What is seasickness? Can it be treated?
Nothing beats the squeamish feeling on board of a shaky ship beat by the waves, and all you could think of is throwing up. There’s a term for it. Seasickness.
Seasickness is often falsely interpreted as fear of sinking ships. Falsely. Seasickness is just an elevated form of simple motion sickness.
Causes of seasickness
Seasickness, or mal de mer as some might refer to it, can be explained as an ear-to-brain balancing error. It is a negative reaction of the human body to unfamiliar motions of the ship.
First the ear registers the unfamiliar motions inside a ship, like shaking walls, tables, and chairs, and then sends it to the brain for processing. These things are supposed to be still, or at least, that’s what a normal human brain is used to.
In a nutshell, seasickness is caused by motion conflicts or when things that are not meant to be moving are moving. Even though the eyes do not notice the movement, the inner ears does because of the waves.
Needless to say the ship will remain shaking, and all information sent to your brain will seem invalid and wrong.
Symptoms of seasickness
When these invalid details reach the brain, the brain starts sending out reactions to reject it, just like when your body tries to fight off a disease. That includes nausea, stress, confusion, lethargy, or even drowsiness. Thenceforth seasickness.
Normally a person suffering from seasickness would start to feel nauseous with slight cold sweating. The patient’s face will get paler, sometimes even green, and start losing traction. A seasick patient then begins walking in crisscross patterns and starts holding onto walls, as if they will fall.
Depending on the patient, seasickness can get even worse. It includes vomiting, heavy sweating, panicking, and phobias even.
Your brain copes with seasickness
Although it may take sometime for first time voyagers, the brain will eventually learn to cope with seasickness. It will stop complaining about invalid sea motions, and stop sending out reflex actions.
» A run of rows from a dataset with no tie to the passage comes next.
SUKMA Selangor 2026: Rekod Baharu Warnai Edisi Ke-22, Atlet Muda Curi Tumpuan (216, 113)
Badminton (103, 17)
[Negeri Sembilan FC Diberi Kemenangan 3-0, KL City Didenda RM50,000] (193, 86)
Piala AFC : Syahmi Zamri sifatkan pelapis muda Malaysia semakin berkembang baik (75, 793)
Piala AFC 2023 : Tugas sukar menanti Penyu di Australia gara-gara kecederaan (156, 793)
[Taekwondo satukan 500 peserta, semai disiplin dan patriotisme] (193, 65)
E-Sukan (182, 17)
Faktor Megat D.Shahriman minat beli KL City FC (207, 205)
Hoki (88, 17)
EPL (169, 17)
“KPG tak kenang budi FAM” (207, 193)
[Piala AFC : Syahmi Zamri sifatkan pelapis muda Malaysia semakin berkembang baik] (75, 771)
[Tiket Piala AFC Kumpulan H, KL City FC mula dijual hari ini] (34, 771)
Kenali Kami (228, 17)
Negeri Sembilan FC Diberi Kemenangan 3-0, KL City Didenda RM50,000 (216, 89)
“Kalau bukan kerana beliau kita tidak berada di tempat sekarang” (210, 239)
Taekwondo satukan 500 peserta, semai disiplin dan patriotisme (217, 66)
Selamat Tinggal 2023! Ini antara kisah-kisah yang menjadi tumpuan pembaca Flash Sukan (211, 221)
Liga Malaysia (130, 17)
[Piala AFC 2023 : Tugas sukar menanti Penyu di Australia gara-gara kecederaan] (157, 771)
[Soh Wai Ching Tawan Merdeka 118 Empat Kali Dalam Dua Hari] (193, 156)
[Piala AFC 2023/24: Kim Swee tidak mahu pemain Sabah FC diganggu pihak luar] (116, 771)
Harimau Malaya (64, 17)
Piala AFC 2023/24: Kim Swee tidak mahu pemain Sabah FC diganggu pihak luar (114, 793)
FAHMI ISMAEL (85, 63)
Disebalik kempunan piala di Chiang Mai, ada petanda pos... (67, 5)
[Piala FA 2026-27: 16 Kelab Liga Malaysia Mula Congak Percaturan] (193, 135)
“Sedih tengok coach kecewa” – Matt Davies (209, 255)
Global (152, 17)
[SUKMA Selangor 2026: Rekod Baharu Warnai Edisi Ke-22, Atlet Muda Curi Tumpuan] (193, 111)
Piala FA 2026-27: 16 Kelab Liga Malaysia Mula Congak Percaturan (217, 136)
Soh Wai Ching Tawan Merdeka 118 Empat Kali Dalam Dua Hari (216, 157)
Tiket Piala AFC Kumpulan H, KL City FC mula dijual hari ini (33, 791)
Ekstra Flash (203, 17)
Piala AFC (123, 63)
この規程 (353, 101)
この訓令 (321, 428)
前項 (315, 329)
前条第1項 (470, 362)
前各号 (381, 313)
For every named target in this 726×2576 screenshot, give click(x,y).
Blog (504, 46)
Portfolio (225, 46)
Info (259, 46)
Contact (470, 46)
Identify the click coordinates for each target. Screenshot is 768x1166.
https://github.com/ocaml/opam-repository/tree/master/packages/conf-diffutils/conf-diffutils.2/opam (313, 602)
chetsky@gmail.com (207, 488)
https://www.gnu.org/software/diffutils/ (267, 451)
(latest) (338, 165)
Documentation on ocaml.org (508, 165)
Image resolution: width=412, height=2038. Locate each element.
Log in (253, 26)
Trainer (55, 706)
Later you learn what they call, “sea legs.” As the side effect when you set foot on land again, you get instead, “land sickness.” It will seem just another seasickness and it will pass.
Who gets seasick?
Everyone gets a fair-share of seasickness, especially when it is their first time on a boat. Usually it will pass, but sometimes it doesn’t. After all it depends on a lot of things, like how a person copes.